··· Supplied data
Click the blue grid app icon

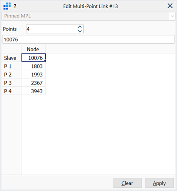(x=7, y=6)
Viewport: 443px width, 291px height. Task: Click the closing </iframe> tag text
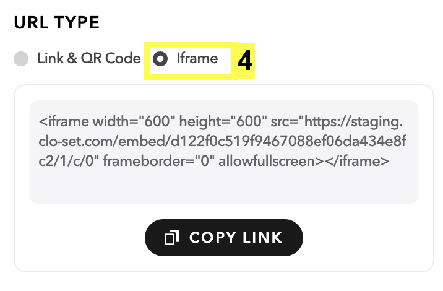pyautogui.click(x=357, y=161)
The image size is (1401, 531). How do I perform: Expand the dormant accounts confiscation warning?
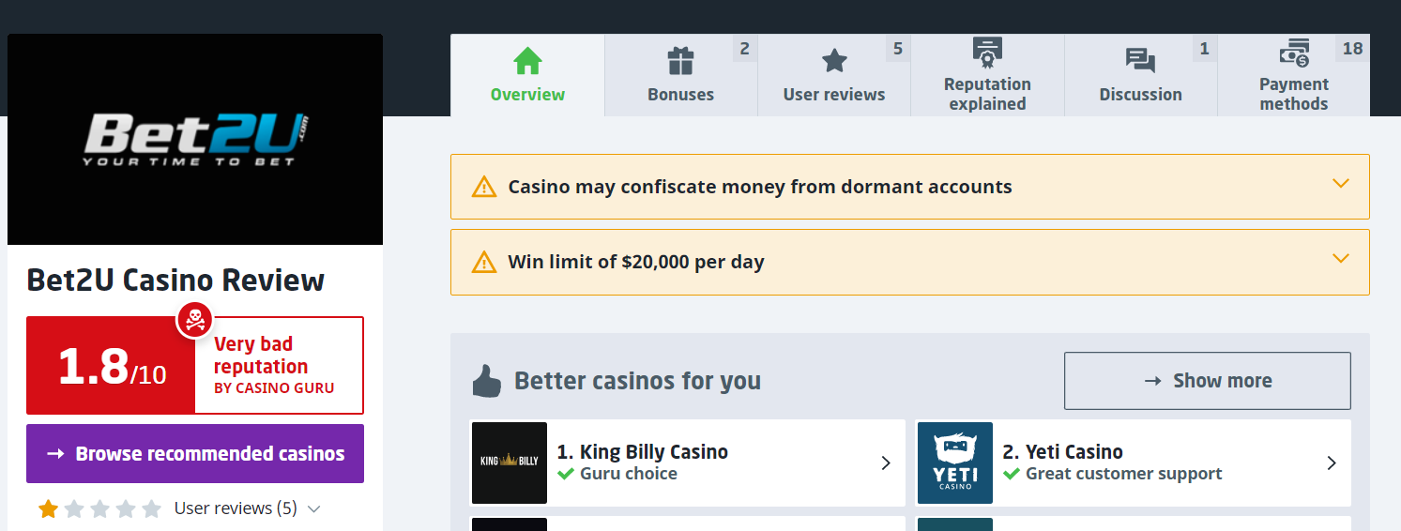pyautogui.click(x=1340, y=184)
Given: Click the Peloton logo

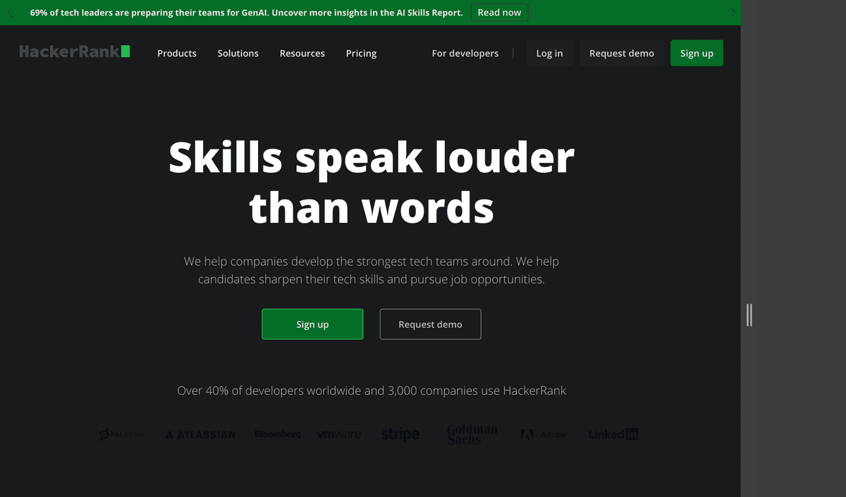Looking at the screenshot, I should click(121, 434).
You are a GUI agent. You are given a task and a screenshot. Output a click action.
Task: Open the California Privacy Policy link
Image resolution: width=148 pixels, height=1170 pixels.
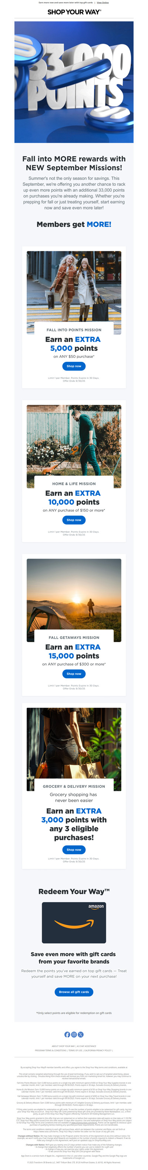click(98, 1050)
······
What needs to be done:
Return every line above exactly, omitting images.

Response to this exercise:
Click the blue grid app icon

(x=7, y=6)
Viewport: 443px width, 291px height. Task: Click the closing </iframe> tag text
pyautogui.click(x=357, y=161)
The image size is (1401, 531). How do I perform: Expand the dormant accounts confiscation warning?
pyautogui.click(x=1340, y=184)
Given: Click the Peloton logo

Looking at the screenshot, I should click(121, 434).
You are a GUI agent. You are given a task and a screenshot. Output a click action.
Task: Open the California Privacy Policy link
Image resolution: width=148 pixels, height=1170 pixels.
click(98, 1050)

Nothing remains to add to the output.